> Textauszug
Wie müsste man da staunen, wenn man erst zu Gesicht bekäme, was Guillaume im Laufe seines Lebens zusammengetragen hat und wovon er in diesem Augenblick nur berichten kann. Bis ins fünfte Glied sind seine Vorfahren als Ärzte und Krankenpfleger der Medizin und der Pharmazie verbunden, und viele Objekte stammen daher aus Familienbesitz. »Ich habe Instrumente von meine Urgroßvater in die Sammlung. Auch eine Babyflasche aus der römische Zeit, die er auf die Ardennen, wo wir herstammen, gefunden hat.« Seine thematisch breiter angelegte Sammlung ist so umfangreich, dass er sie an verschiedenen Orten zuhause und in der Universität aufbewahrt, wo er, der einstige Rettungsassistent, inzwischen als Privatdozent sein ehemaliges Fach unterrichtet. Da gibt es historische Rollstühle, altmodische Krücken, antiquierte OP-Lampen, pharmazeutische Gefäße aus den unterschiedlichsten Epochen – »Ich könnte eine komplette und funktionstüchtige OP von die Jahr 1900 aufbauen, mit Kleidung, Instrumente, Geräte und auch eine chirurgische Handbuch aus derselbe Zeit. Oder eine historische Apotheke oder eine Feldlazarett...ich habe auch eine vollständige Rote-Kreuz-Koffer aus die Erste Weltkrieg, das fasst eine Kubikmeter, sehr rar.«
Das Rarste und somit auch wertvollste Stück seiner Sammlung ist aber ein vollständiges Fahnensortiment der internationalen Zusammenkunft der Jugendabteilung Rotes Kreuz von 1935. Als er es 1984 schätzen ließ, wurde der Wert auf 4,3 Millionen belgische Franken veranschlagt. Das entsprach damals über einer halben Millionen Mark. Deswegen lagern die Fahnen auch in der Brüsseler Nationalbank. Ihr Wert dürfte inzwischen gestiegen sein.

> Eingabedaten
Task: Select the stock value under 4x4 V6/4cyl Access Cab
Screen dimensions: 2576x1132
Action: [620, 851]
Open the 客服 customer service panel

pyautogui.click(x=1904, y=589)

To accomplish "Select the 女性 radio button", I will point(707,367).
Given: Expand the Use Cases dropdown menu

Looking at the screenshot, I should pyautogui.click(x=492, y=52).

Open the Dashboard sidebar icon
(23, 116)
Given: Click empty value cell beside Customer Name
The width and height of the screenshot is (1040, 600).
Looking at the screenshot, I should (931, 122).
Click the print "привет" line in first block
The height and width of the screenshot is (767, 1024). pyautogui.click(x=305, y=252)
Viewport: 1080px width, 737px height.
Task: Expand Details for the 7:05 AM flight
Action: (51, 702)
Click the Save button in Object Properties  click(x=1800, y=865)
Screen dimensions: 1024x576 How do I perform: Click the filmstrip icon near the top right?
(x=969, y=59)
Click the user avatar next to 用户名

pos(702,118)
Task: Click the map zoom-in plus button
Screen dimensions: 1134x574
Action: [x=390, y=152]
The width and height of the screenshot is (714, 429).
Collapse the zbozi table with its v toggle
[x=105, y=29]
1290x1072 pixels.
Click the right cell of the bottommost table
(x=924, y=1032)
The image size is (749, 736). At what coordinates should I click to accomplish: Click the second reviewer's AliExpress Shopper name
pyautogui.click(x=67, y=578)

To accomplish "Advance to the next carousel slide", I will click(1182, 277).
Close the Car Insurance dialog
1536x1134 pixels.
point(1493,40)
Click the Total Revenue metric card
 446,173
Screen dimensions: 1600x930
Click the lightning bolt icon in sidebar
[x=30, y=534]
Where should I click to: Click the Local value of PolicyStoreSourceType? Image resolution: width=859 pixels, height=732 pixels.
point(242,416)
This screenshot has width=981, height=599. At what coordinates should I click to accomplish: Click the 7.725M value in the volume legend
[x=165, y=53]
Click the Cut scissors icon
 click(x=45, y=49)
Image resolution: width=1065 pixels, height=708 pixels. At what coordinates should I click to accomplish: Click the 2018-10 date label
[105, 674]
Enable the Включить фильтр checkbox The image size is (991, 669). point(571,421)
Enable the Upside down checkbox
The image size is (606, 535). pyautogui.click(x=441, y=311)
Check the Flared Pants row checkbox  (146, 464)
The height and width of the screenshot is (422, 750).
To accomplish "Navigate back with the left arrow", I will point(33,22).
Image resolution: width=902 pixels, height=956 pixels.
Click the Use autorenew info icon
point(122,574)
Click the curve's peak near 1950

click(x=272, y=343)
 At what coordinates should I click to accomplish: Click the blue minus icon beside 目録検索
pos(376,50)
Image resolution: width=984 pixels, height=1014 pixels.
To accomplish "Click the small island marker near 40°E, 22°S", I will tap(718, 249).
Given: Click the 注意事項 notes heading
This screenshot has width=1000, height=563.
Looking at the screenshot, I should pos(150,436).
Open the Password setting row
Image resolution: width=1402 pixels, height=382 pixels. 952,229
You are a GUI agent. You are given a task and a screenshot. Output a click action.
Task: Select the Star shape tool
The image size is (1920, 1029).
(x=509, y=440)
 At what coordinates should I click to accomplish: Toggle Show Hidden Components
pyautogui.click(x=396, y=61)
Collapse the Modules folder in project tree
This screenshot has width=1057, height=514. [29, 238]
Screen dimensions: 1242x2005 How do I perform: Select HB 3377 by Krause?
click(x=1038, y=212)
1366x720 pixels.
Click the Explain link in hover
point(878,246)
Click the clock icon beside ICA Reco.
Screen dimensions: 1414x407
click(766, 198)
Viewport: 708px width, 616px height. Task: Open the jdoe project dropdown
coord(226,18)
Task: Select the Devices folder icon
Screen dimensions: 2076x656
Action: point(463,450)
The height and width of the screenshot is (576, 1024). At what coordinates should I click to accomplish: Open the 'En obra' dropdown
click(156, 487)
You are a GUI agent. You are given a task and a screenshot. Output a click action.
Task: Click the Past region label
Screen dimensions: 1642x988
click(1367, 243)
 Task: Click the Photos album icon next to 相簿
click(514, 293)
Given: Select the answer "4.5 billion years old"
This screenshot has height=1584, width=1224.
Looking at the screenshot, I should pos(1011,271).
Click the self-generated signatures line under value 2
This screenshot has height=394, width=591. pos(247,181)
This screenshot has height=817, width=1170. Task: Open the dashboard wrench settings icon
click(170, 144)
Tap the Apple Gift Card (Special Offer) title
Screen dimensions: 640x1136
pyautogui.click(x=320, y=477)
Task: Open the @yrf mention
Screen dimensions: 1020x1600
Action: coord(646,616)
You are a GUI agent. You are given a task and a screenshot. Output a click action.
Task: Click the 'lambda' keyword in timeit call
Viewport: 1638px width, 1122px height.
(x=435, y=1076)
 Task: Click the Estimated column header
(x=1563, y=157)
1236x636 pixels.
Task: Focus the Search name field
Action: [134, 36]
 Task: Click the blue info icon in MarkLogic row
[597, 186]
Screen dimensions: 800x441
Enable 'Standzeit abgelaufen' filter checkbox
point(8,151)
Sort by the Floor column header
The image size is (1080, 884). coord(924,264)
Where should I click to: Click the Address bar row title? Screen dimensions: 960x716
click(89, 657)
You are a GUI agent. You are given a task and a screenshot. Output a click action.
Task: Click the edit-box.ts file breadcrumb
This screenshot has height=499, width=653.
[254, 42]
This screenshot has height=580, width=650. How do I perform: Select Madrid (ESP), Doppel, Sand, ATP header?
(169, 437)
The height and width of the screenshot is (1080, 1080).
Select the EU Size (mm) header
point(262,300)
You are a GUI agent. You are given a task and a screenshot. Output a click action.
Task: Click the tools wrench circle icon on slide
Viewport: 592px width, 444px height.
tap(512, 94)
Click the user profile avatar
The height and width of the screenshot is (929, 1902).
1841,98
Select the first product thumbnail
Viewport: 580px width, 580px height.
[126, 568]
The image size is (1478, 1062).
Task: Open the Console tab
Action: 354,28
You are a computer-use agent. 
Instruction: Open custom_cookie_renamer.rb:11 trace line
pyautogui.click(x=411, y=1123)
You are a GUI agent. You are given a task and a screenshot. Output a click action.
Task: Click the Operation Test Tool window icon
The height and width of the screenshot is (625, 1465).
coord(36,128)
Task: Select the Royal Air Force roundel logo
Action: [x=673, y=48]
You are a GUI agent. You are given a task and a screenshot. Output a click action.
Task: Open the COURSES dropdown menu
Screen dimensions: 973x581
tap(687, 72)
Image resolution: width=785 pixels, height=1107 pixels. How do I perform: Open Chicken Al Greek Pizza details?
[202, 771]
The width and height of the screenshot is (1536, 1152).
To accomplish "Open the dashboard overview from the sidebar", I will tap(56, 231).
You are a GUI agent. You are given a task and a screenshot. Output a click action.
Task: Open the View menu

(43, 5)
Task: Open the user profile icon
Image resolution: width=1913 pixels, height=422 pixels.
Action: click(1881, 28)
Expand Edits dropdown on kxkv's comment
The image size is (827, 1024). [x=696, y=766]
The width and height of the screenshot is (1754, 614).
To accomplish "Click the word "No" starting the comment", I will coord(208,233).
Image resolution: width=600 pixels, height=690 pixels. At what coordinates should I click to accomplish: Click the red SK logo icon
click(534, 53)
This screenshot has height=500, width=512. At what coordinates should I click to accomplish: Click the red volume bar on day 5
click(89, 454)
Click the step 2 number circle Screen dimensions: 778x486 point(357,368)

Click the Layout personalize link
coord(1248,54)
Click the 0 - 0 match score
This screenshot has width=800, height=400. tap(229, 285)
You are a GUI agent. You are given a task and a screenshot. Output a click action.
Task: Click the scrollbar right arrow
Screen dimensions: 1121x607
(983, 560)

> Arbeitsauftrag 1
Übertragen Sie den Satz „Als er es 1984 schätzen ließ, wurde der Wert auf 4,3 Millionen belgische Franken veranschlagt.“ aus dem Textauszug ins Englische.
> Arbeitsauftrag 2
Prüfen Sie anhand des Textauszugs, ob die folgenden Aussagen zutreffen: (a) Guillaume unterrichtet heute an der Universität. (b) Das Fahnensortiment wurde 1935 geschätzt. (c) Die Fahnen werden bei Guillaume zuhause aufbewahrt. Antworten Sie jeweils mit Ja oder Nein und belegen Sie Ihre Antwort mit den entscheidenden Worten des Textes.
Die Auflistung stammt aus einer anderen Quelle.

> Antwortbereich 1
When he had it appraised in 1984, its value was estimated at 4.3 million Belgian francs.

> Antwortbereich 2
(a) Ja: „inzwischen als Privatdozent sein ehemaliges Fach unterrichtet“
(b) Nein: „Als er es 1984 schätzen ließ“
(c) Nein: „Deswegen lagern die Fahnen auch in der Brüsseler Nationalbank.“